PDBsum entry 2bf5

Oxidoreductase

PDB id: 2bf5

Contents

Protein chains

92 a.a. *

Waters ×238

* Residue conservation analysis

PDB id:

2bf5

Name:

Oxidoreductase

Title:

Crystal structure of a toluene 4-monooxygenase catalytic effector protein variant missing four n-terminal residues (delta-n4 t4mod)

Structure:

Toluene-4-monooxygenase system protein d. Chain: a, b. Fragment: residues 5-102. Synonym: delta-n4 toluene 4-monooxygenase catalytic effector. Engineered: yes

Source:

Pseudomonas mendocina. Organism_taxid: 300. Strain: kr1. Expressed in: escherichia coli. Expression_system_taxid: 469008.

Resolution:

1.71Å R-factor: 0.157 R-free: 0.185

Authors:

G.T.Lountos,K.H.Mitchell,J.M.Studts,B.G.Fox,A.M.Orville

Key ref:

G.T.Lountos et al. (2005). Crystal structures and functional studies of T4moD, the toluene 4-monooxygenase catalytic effector protein. Biochemistry, 44, 7131-7142. PubMed id: 15882052 DOI: 10.1021/bi047459g

Date:

03-Dec-04 Release date: 19-May-05

Protein chains

Q00459  (TMOD_PSEME) -  Toluene-4-monooxygenase system, effector component from Pseudomonas mendocina

Seq: 103 a.a.

Struc: 92 a.a.

Enzyme reactions

• Enzyme class: E.C.1.14.13.- - ?????

DOI no: 10.1021/bi047459g

Biochemistry 44:7131-7142 (2005)

PubMed id: 15882052

Crystal structures and functional studies of T4moD, the toluene 4-monooxygenase catalytic effector protein.
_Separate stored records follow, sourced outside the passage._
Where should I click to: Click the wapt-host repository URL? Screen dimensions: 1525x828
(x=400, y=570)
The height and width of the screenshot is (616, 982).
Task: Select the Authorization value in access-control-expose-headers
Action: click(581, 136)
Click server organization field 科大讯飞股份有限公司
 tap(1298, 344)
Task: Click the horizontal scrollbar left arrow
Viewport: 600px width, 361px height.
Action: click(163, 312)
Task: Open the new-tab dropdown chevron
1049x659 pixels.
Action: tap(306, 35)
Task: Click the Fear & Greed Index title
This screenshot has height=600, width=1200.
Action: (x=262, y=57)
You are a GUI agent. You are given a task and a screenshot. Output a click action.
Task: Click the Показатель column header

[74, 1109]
G.T.Lountos, K.H.Mitchell, J.M.Studts, B.G.Fox, A.M.Orville.

ABSTRACT

Toluene 4-monooxygenase (T4MO) is a four-component complex that catalyzes the regiospecific, NADH-dependent hydroxylation of toluene to yield p-cresol. The catalytic effector (T4moD) of this complex is a 102-residue protein devoid of metals or organic cofactors. It forms a complex with the diiron hydroxylase component (T4moH) that influences both the kinetics and regiospecificity of catalysis. Here, we report crystal structures for native T4moD and two engineered variants with either four (DeltaN4-) or 10 (DeltaN10-) residues removed from the N-terminal at 2.1-, 1.7-, and 1.9-A resolution, respectively. The crystal structures have C-alpha root-mean-squared differences of less than 0.8 A for the central core consisting of residues 11-98, showing that alterations of the N-terminal have little influence on the folded core of the protein. The central core has the same fold topology as observed in the NMR structures of T4moD, the methane monooxygenase effector protein (MmoB) from two methanotrophs, and the phenol hydroxylase effector protein (DmpM). However, the root-mean-squared differences between comparable C-alpha positions in the X-ray structures and the NMR structures vary from approximately 1.8 A to greater than 6 A. The X-ray structures exhibit an estimated overall coordinate error from 0.095 (0.094) A based on the R-value (R free) for the highest resolution DeltaN4-T4moD structure to 0.211 (0.196) A for the native T4moD structure. Catalytic studies of the DeltaN4-, DeltaN7-, and DeltaN10- variants of T4moD show statistically insignificant changes in k(cat), K(M), k(cat)/K(M), and K(I) relative to the native protein. Moreover, there was no significant change in the regiospecificity of toluene oxidation with any of the T4moD variants. The relative insensitivity to changes in the N-terminal region distinguishes T4moD from the MmoB homologues, which each require the approximately 33 residue N-terminal region for catalytic activity.